What skills are the most important?
Talking about behaviour within the company may seem very personal. From our school years, we are used to thinking within the range good – bad. However, it is more complicated. Certain behaviour may be a good choice in some situations, but in others, it is not appropriate. So, it makes sense to talk about appropriate or inappropriate behaviour in relation to the situation we are in and the goal we are pursuing.
Behaviour is a basic tool through which we communicate. Verbal communication is a part of it. Behaviour is the most variable feature of our personality and, at the same time, the most visible feature. Based on behaviour, we judge who a given person is and what he/she intends. In addition to our personality and situation, our behaviour reflects our intention, experience, abilities, and reaction to the behaviour of others.
As a certain culture develops in a company over time, some standards of behaviour are created within a group of people. Some behaviour is more common in given situations than others. Standards of behaviour are a part of the organizational culture, and people shape it with their behaviour.
Already since childhood, we tend to repeat patterns of behaviour that lead to success. If screaming leads to a chocolate, the child learns to scream. If submission to a manager brings a salary increase, then we will use it. But in fact, both screaming and submission must be “done well”. The success of a strategy associated with a particular pattern of behaviour depends on the skills we have.

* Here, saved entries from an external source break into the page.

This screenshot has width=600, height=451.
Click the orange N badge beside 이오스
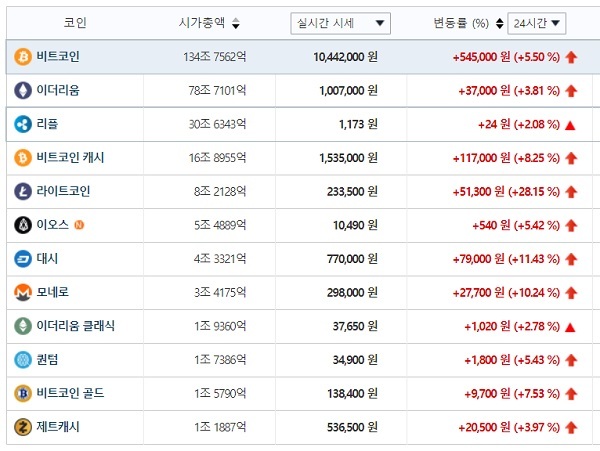(x=79, y=225)
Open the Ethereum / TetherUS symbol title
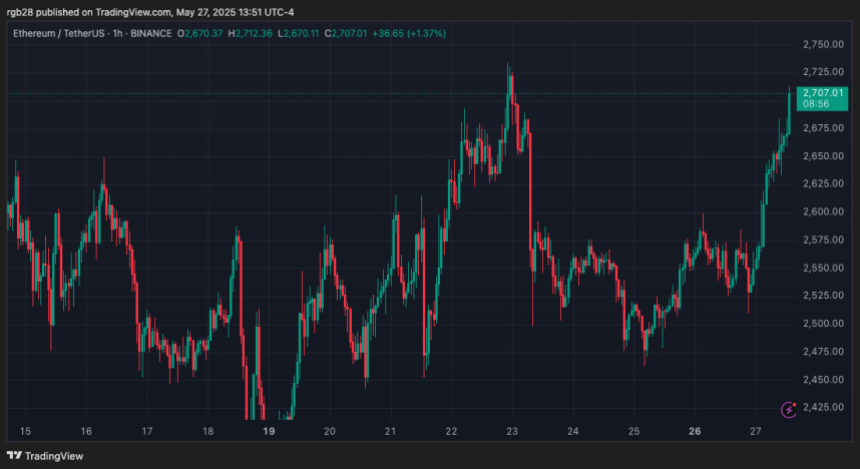Screen dimensions: 860x469 [64, 33]
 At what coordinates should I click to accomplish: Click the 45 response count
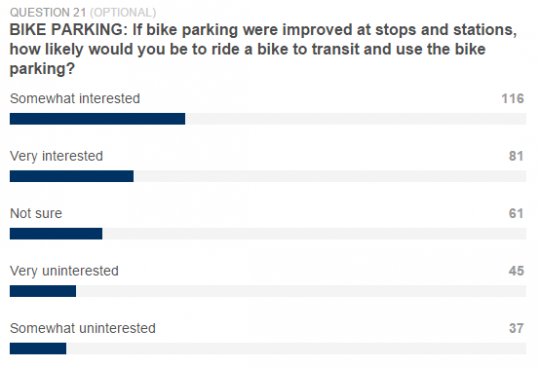[516, 271]
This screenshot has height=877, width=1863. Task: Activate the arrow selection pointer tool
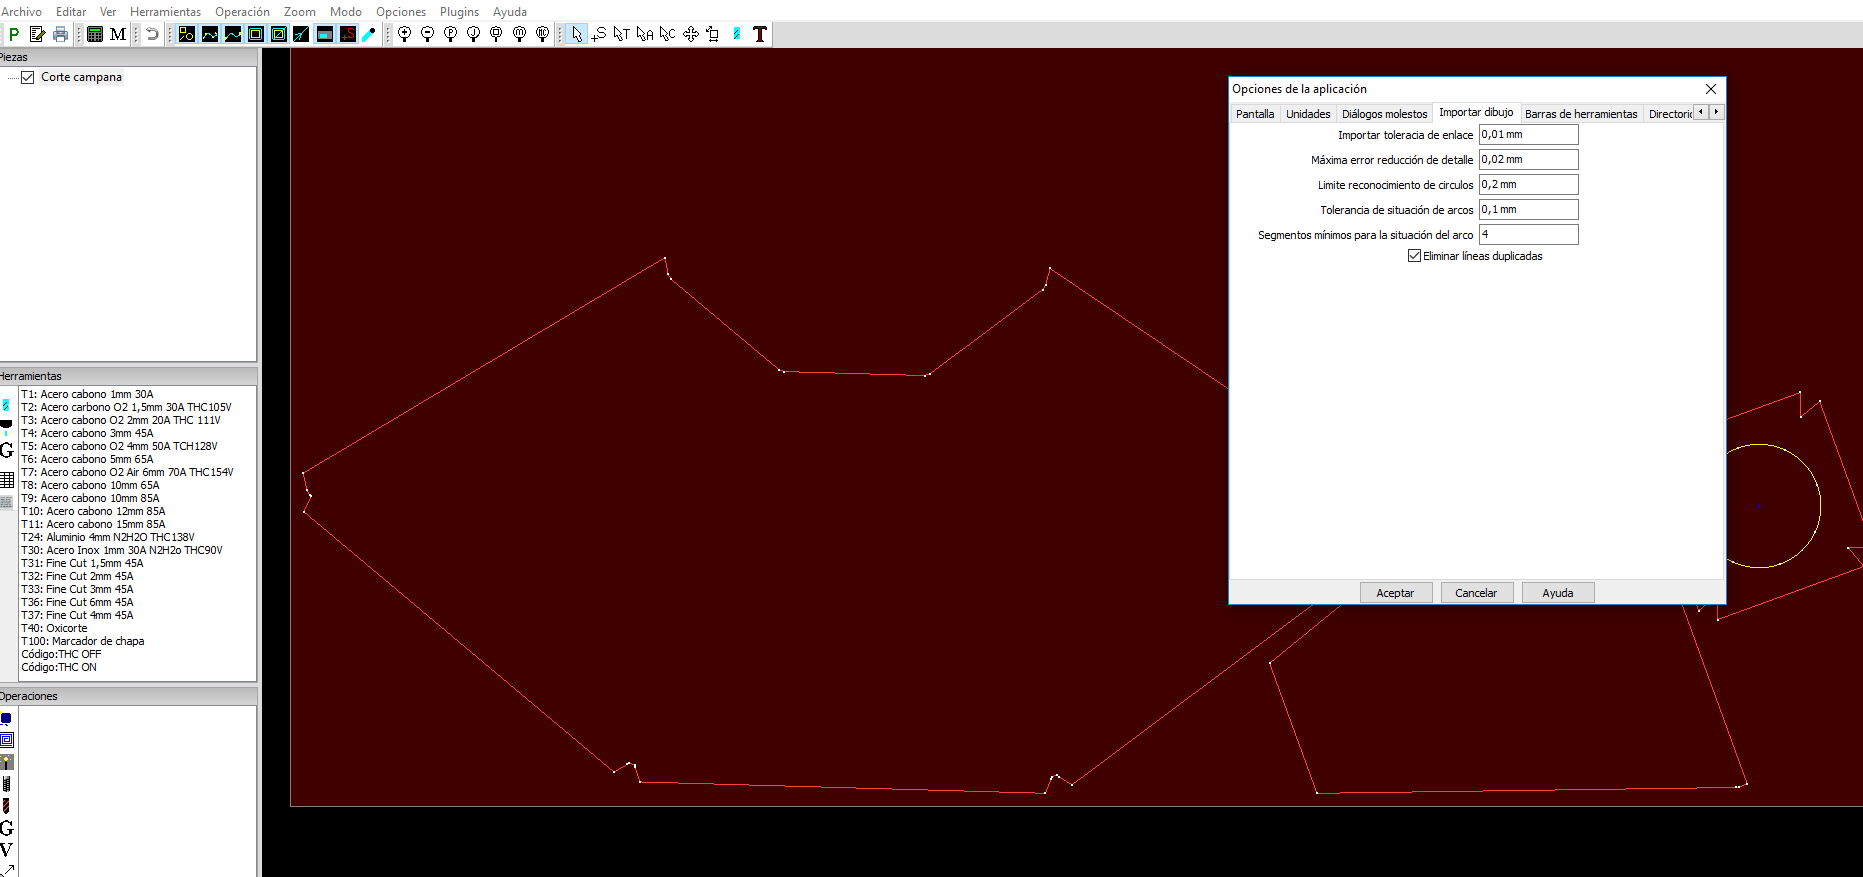click(576, 34)
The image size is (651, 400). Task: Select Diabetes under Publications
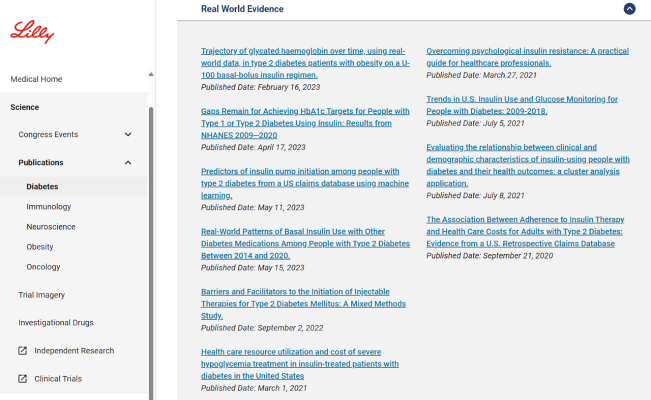point(42,186)
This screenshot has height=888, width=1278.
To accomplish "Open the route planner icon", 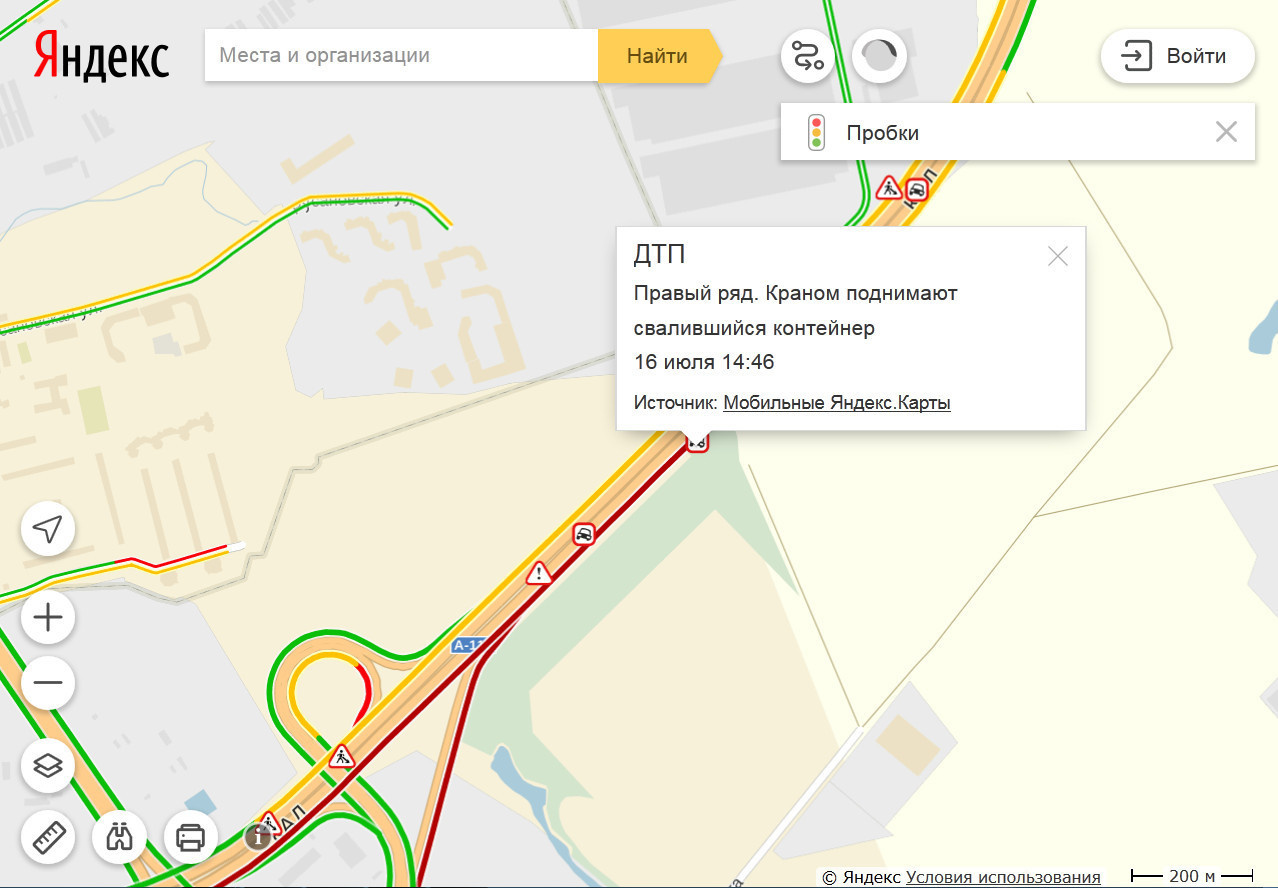I will [808, 55].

If we want to strengthen a particular type of culture in an organization, then we must ensure that people are equipped with the skills needed to successfully apply the type of behaviour that supports this culture. For example, if we want to strengthen the competitive culture, people should be self-reliant and assertive; in the clannish culture, they should be more empathetic and able to work in a team.

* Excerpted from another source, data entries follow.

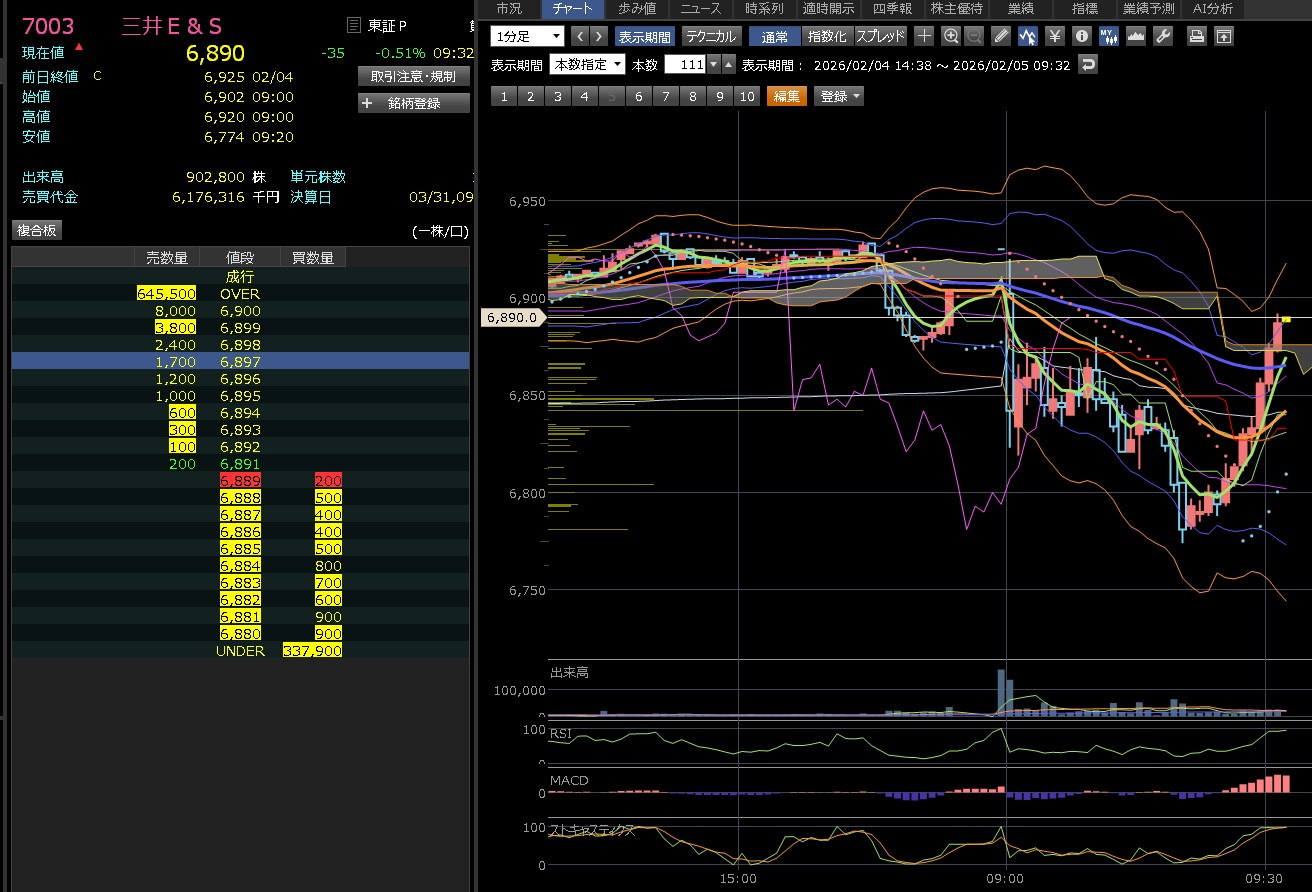Screen dimensions: 1312x892
Task: Click the 銘柄登録 button
Action: click(x=413, y=103)
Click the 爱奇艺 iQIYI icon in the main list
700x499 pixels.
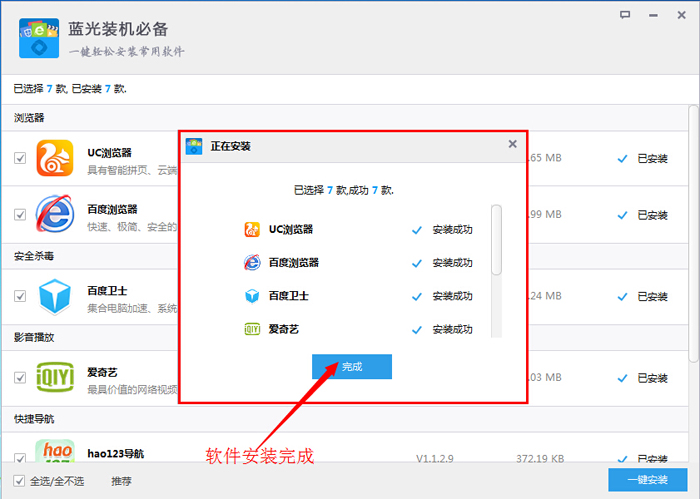pos(55,378)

Thus, we find the answer to the question from the title of the article. In every type of organizational culture, different soft skills are important and, if we want to strengthen a particular type of culture, we should also develop these skills in people.
Within human behaviour, we can identify 4 components. The relationship component of behaviour is oriented towards other people, mutual support and belonging. The directive component is oriented towards individuality, result achievement, respect, and recognition. The conformist component honours tradition and general expectations, relies on experience, and avoids risk. The collaborative component of behaviour is oriented towards the effectiveness of collaboration, discovery of essence, and the best use of opportunity.
Each of the 4 components is represented in each person’s behaviour to a varying extent. Specific skills are useful for each type of behaviour.
- Relationship behaviour employs empathy, relationship establishment, communication skills
- Directive behaviour employs assertiveness, assignment and control of tasks; presentation
- Conformist behaviour employs structured thinking, organization, and self-control
- Collaborative behaviour employs context thinking, emotional intelligence, and working with conflict
The list of skills, of course, is not exhaustive.
If we ask our colleagues how a certain person will behave in various typical situations, we obtain an image of the typical pattern of behaviour with a sufficient number of respondents. This is also used by Peoplix, where behavioural style is one of the areas studied. Following the measurement of team engagement and team culture, we determine the type of behaviour that we should support within the organization to be as effective as possible.